§ Stored records:

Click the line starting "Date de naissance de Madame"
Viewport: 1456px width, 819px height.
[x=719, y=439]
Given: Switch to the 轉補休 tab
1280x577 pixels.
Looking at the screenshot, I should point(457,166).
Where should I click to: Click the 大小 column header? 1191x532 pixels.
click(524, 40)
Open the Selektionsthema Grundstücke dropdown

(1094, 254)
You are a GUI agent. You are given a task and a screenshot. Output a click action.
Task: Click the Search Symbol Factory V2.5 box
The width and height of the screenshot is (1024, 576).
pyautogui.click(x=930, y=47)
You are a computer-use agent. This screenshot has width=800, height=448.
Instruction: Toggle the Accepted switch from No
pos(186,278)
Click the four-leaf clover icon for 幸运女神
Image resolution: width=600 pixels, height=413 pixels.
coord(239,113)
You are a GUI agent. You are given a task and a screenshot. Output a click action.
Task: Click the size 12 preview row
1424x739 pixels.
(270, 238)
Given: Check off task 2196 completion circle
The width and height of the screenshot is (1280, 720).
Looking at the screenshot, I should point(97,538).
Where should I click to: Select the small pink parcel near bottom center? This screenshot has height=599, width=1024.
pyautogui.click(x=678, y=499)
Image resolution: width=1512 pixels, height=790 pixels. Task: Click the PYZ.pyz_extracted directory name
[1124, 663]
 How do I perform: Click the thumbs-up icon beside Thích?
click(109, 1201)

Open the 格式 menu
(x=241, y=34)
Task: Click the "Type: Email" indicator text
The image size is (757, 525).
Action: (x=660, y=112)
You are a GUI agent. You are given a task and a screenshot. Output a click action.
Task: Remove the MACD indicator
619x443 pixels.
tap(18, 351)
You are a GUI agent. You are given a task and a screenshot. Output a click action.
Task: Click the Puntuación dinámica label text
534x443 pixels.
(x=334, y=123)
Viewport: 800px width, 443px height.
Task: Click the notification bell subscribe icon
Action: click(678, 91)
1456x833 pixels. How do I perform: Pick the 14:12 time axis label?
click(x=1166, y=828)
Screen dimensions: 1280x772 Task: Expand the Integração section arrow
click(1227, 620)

§ What the task requires:
Your answer should be only a number: how many lines in the records hold the word "indicator".

§ Answer box:
2